Community-Based Warviews, Resiliency and Healing Among the Internally Displaced Persons in Mindanao and the Karen Refugees on the Thai-Burmese Border
This dissertation explores the phenomenological realities of violence and trauma, resiliency and healing in two cases: the Karen refugees who are situated on the Thai-Burmese border and the internally displaced persons (IDPs) in Bukidnon and Cotabato provinces in central Mindanao, Philippines. Both of these displaced communities came as a result of constant fighting between government military and minority armed opposition groups, causing massive displacement of the civil population.
The results of this study indicate that warviews, defined as people's conceptualizations and articulations of their experience of war and displacement, inform resiliency and that resiliency, which constitutes people's capacity to survive, addresses people's warviews towards healing. Healing for the participants in this study connotes physiological and psycho-emotional, relational, economic, and political implications.
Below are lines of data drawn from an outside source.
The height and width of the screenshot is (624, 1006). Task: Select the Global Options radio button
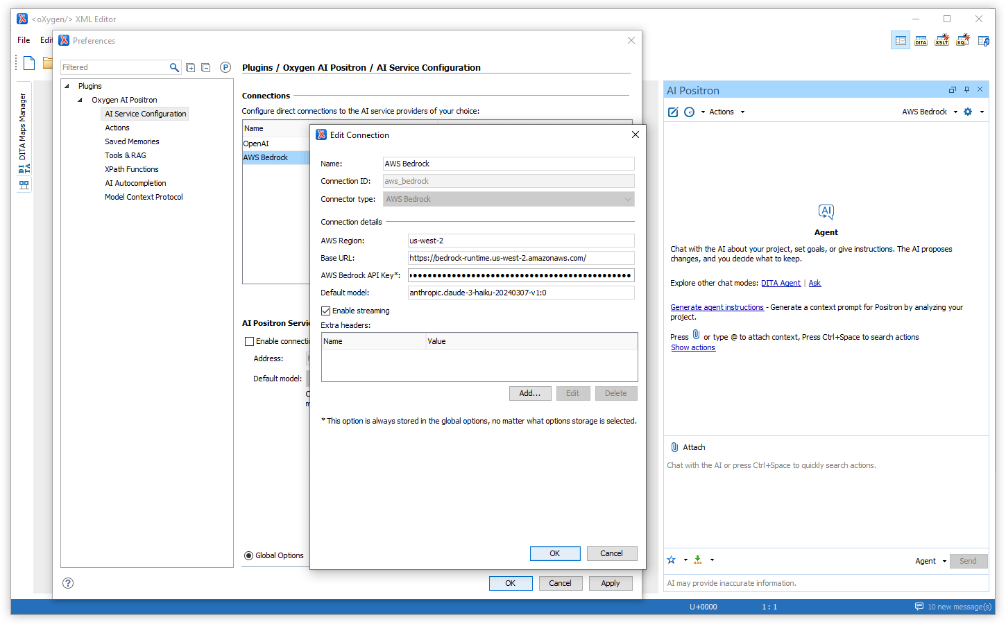pyautogui.click(x=248, y=555)
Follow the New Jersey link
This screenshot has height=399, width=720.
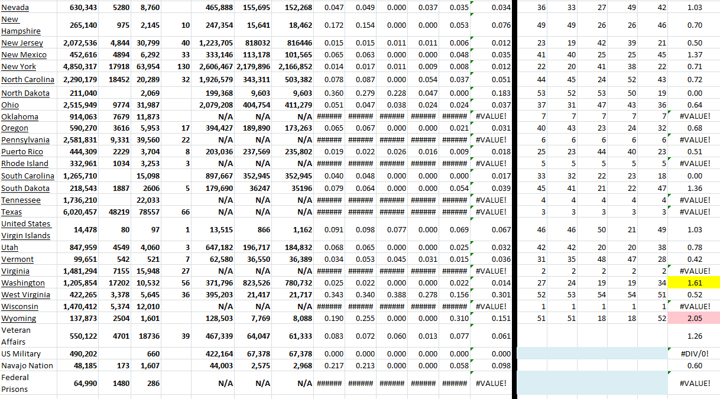[22, 43]
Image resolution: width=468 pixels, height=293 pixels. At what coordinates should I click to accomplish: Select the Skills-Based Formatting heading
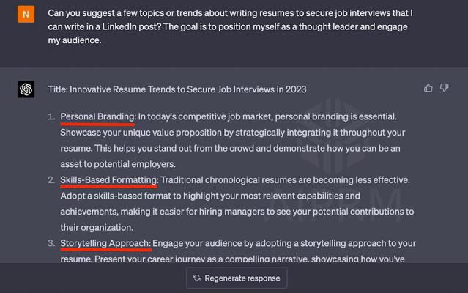[x=109, y=179]
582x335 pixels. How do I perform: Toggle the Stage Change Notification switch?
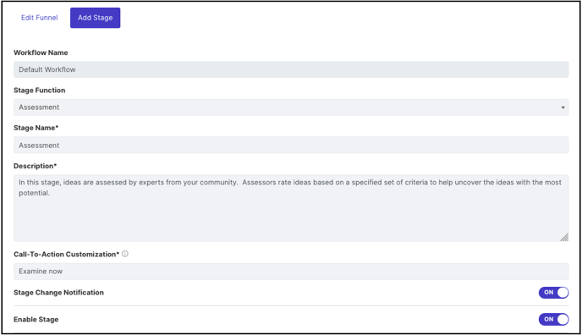pos(553,293)
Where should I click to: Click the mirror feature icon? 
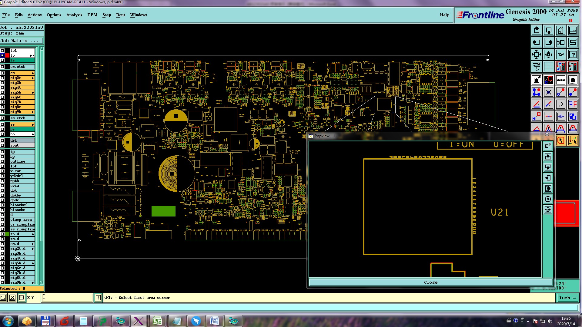pyautogui.click(x=573, y=104)
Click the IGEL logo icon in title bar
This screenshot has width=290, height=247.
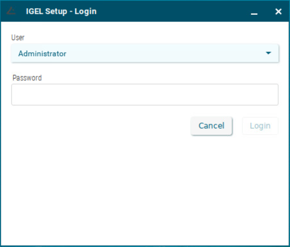[11, 11]
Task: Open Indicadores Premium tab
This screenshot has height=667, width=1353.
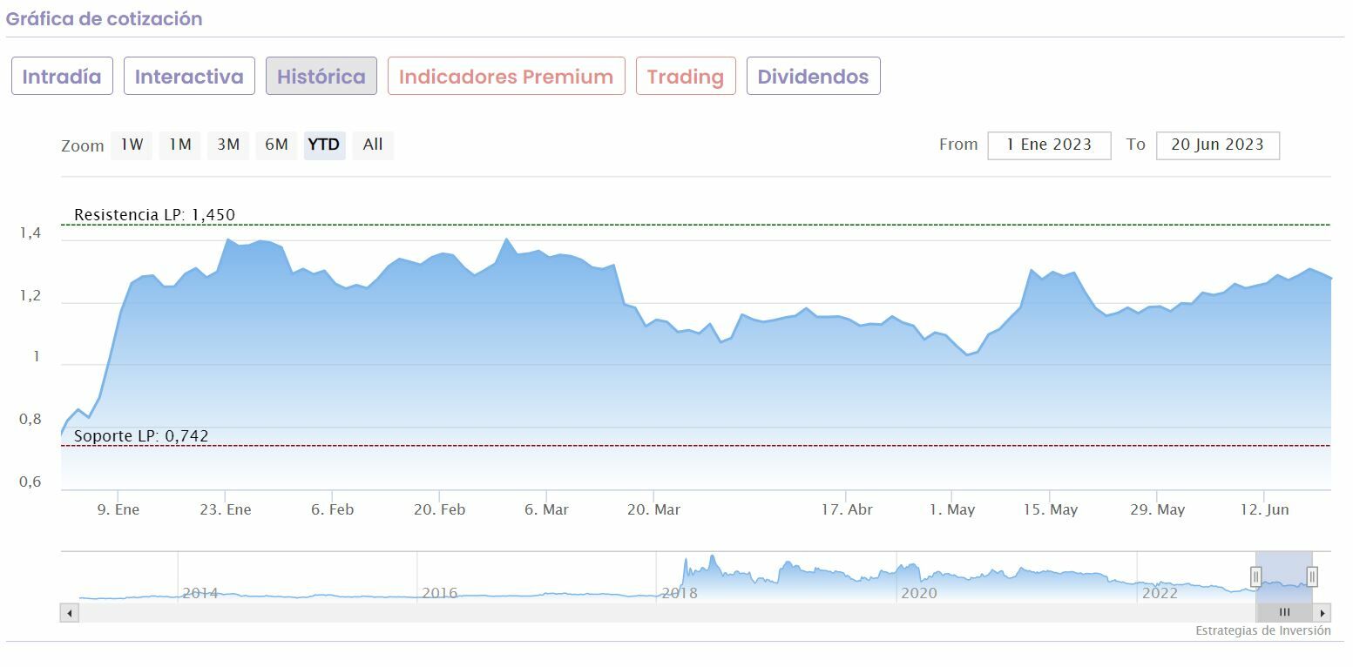Action: [506, 77]
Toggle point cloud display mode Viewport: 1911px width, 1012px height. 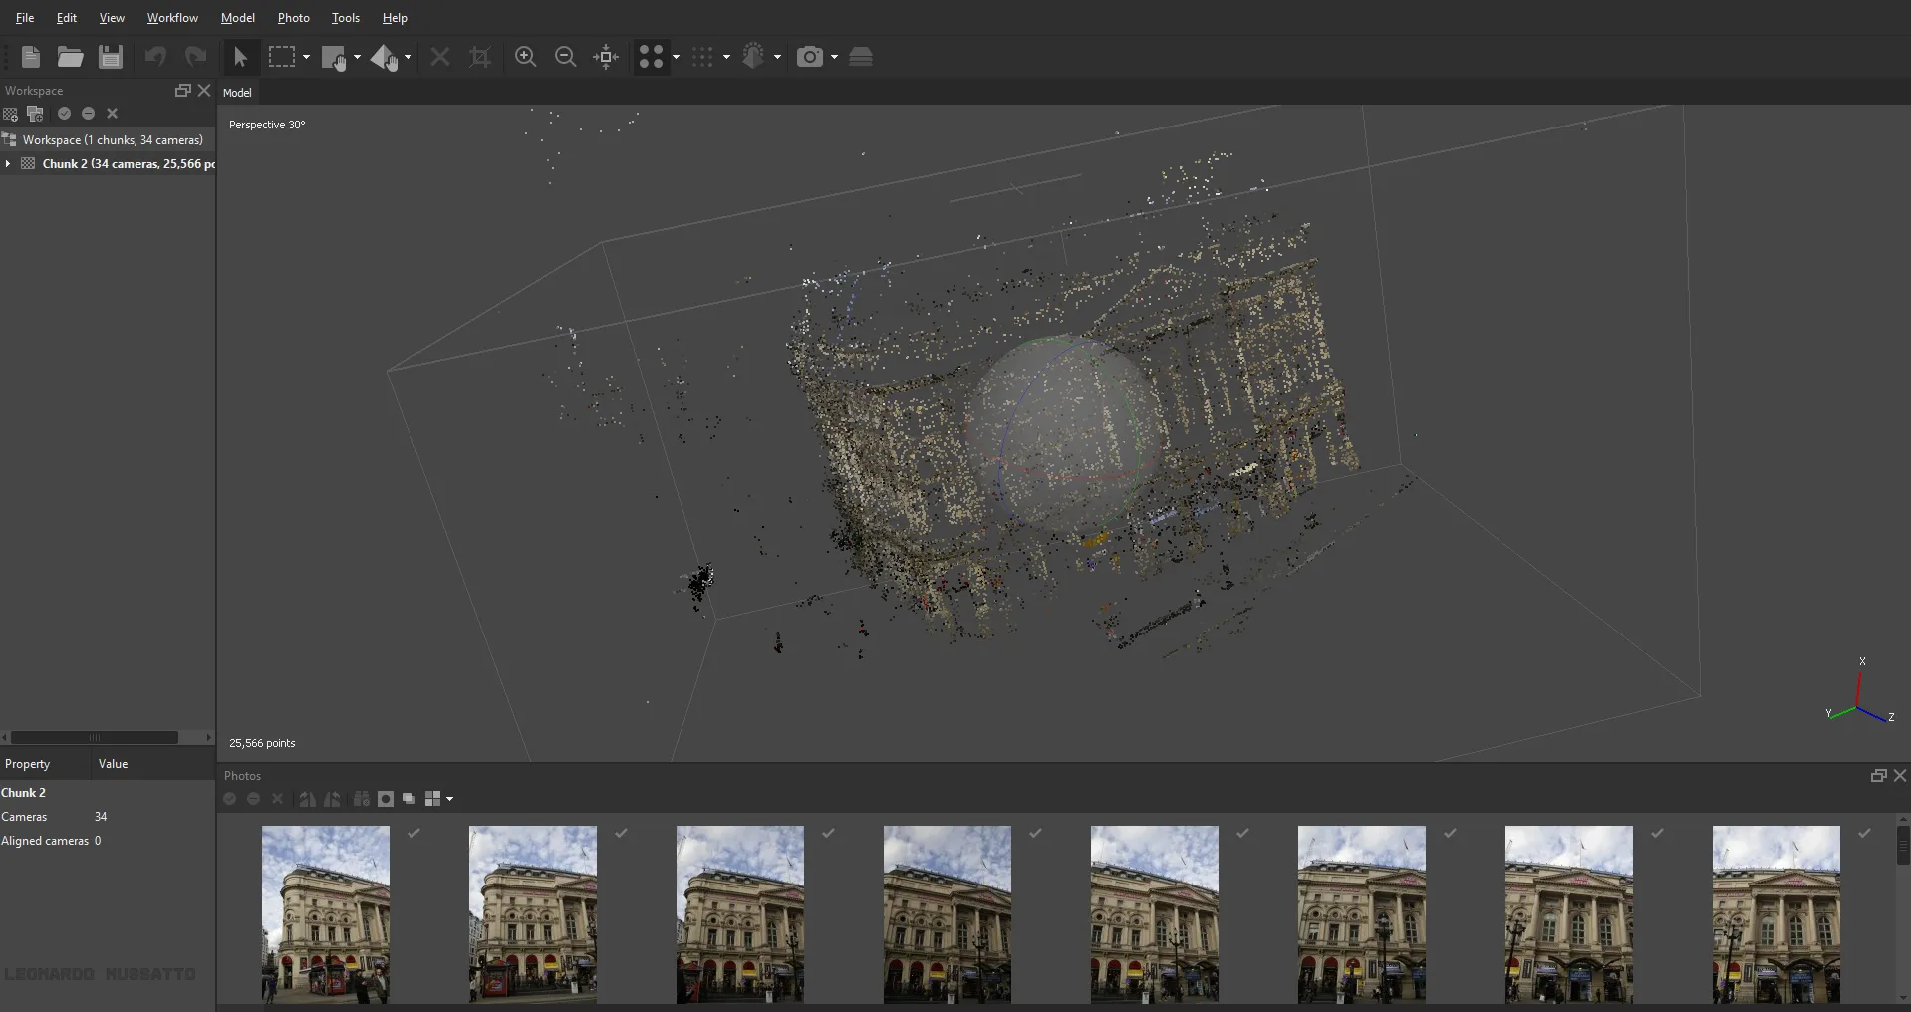coord(651,57)
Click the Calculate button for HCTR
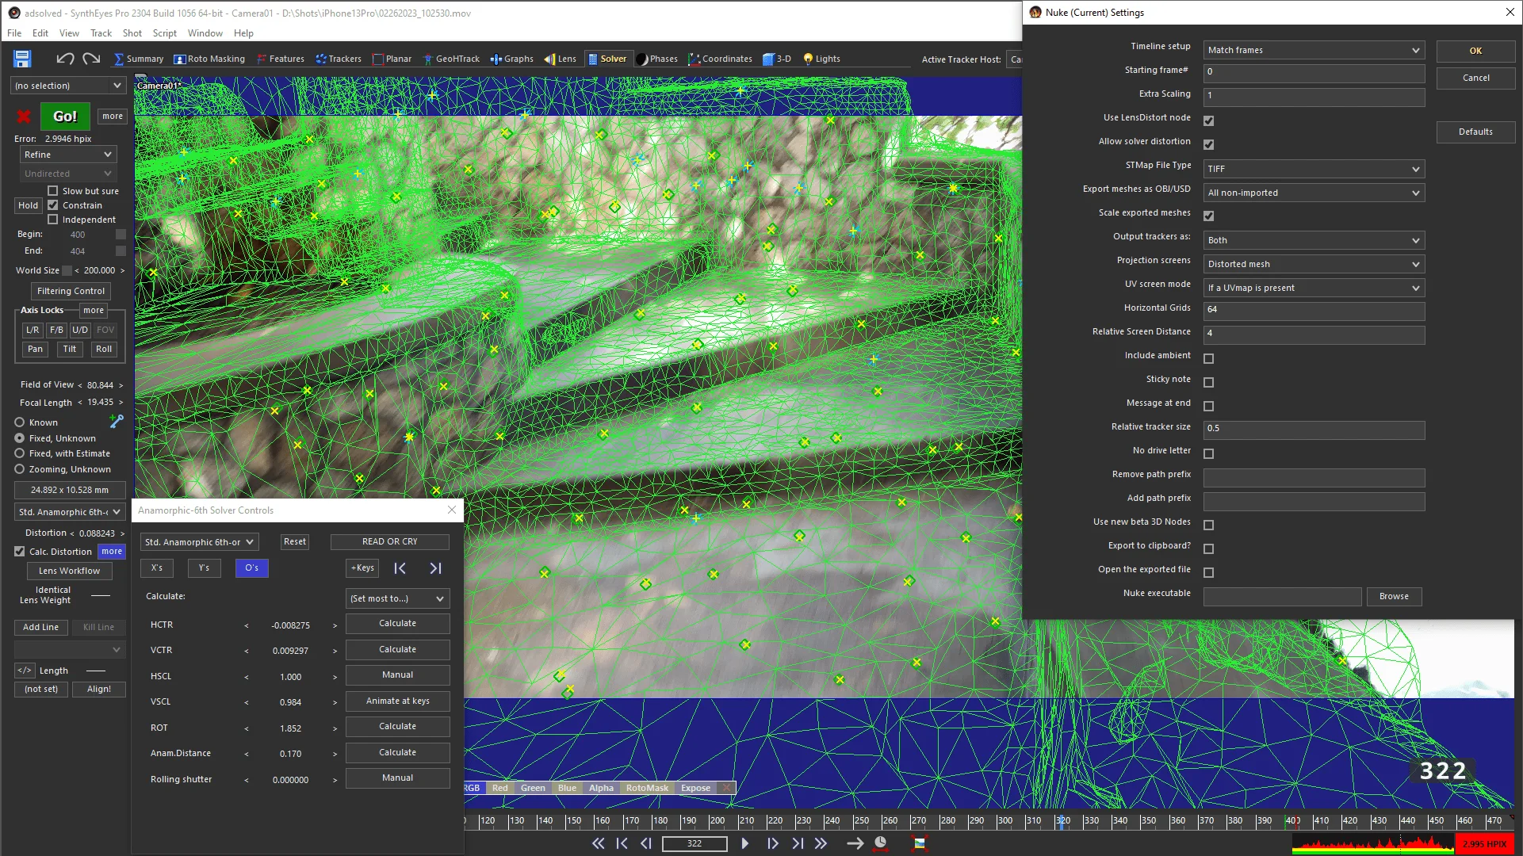Viewport: 1523px width, 856px height. [x=397, y=623]
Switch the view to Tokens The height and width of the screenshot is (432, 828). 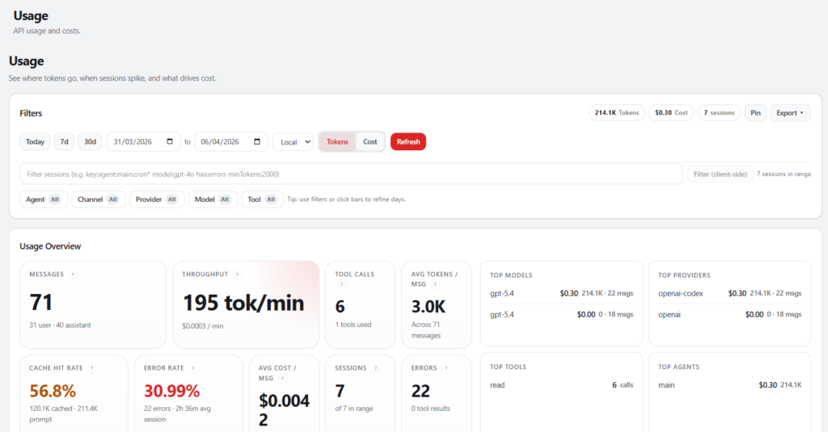pos(337,142)
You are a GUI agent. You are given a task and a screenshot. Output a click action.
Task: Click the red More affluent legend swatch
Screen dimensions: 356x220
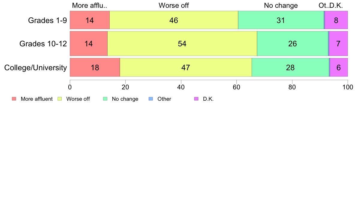pos(14,99)
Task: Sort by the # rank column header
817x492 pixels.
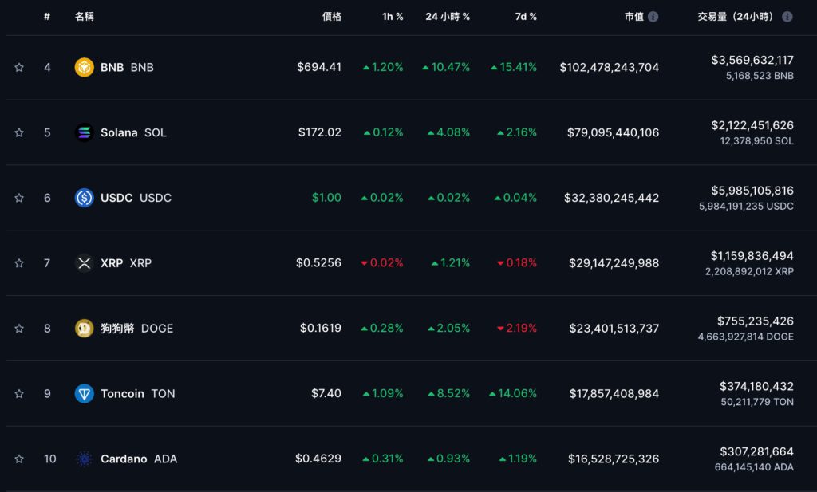Action: point(47,17)
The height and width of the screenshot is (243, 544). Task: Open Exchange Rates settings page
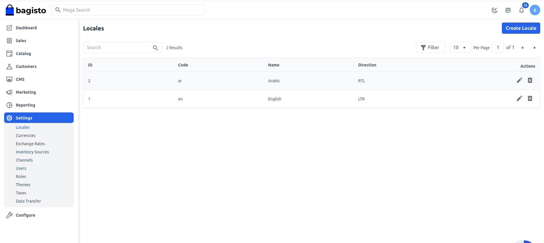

This study concludes that no matter how victimized they feel about themselves, the IDPs in Mindanao and the Karen refugees, with further assistance from the international community, the NGOs and the governments of the Philippines (for the IDPs) and Burma as well as Thailand (for Karen refugees), are capable of naming and responding to their individual and collective sense of reality and they actively participate in their own healing and community building.